Separately, the Office of the Comptroller of the Currency criticized Wells for engaging in unfair and deceptive practices in its auto lending business and said the bank needs to set aside more than $80 million to refund money to customers it charged for car insurance they didn’t need. The OCC report, which is preliminary, “represents the latest blow to the reputation of Wells Fargo,” the New York Times says, and “could have a significant impact on the bank. It could force the bank to curb, or at least more closely monitor, its practices across the entire company.”

Wall Street Journal
You want more?: United Continental said it is in talks with JPMorgan Chase to get more money out of its co-branded credit card. CEO Oscar Munoz said the company is “in a hole from a competitive perspective” and that it was working on getting out of it. J. Scott Kirby, the airlines’ president, called the current deal “a great partnership, but it is a disadvantage for us as we sit here today compared with our competitors,” adding that the company believes it “will get to, ultimately, a much better result.” Should that happen, “some analysts fear [it] could suppress revenue at the bank,” the paper says.

A piece of the action: Yield-hungry investors are piling into collateralized loan obligations, which “slice and dice risky, leveraged loans,” the paper reports. Volume hit a record $247 billion in the first nine months of the year, according to JPMorgan. “The CLO boom is the latest sign of the ferocious hunt for yield permeating markets,” the Journal said. “Stellar performance over the past year has made CLOs increasingly hard to ignore for investors like insurance companies and pension funds.”

● ● ● ● ●

__EXERCISE__.
Return the part of the financial news excerpt between "Wall Street Journal" and "the paper says.", inclusive, copied word for word. These records aren't needed for anything here.

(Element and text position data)
● ● ● ● ●

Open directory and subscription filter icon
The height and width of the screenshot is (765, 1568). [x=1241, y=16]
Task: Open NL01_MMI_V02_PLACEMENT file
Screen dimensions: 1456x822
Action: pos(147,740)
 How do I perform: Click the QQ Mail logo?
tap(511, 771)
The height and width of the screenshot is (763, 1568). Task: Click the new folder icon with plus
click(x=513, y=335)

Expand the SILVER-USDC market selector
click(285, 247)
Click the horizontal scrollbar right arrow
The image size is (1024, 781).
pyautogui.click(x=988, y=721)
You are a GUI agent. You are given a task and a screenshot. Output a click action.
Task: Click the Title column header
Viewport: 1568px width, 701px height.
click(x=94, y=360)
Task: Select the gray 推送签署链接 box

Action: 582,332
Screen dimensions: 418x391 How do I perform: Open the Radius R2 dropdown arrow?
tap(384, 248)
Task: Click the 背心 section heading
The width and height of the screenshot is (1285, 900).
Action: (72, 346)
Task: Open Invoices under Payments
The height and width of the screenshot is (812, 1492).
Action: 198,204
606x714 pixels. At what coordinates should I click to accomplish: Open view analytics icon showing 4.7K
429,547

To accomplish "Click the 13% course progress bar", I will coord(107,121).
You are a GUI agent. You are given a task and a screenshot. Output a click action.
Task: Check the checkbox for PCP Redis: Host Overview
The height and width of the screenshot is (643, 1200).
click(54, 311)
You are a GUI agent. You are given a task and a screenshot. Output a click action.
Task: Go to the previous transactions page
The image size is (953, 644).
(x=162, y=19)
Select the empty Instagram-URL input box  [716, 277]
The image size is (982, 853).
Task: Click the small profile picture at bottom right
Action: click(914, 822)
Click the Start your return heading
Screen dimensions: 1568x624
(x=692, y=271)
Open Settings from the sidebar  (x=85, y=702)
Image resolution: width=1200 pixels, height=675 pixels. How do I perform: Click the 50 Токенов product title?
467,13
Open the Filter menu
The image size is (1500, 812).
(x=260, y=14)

● ● ● ● ●

__TASK OUTPUT__.
Wall Street Journal
You want more?: United Continental said it is in talks with JPMorgan Chase to get more money out of its co-branded credit card. CEO Oscar Munoz said the company is “in a hole from a competitive perspective” and that it was working on getting out of it. J. Scott Kirby, the airlines’ president, called the current deal “a great partnership, but it is a disadvantage for us as we sit here today compared with our competitors,” adding that the company believes it “will get to, ultimately, a much better result.” Should that happen, “some analysts fear [it] could suppress revenue at the bank,” the paper says.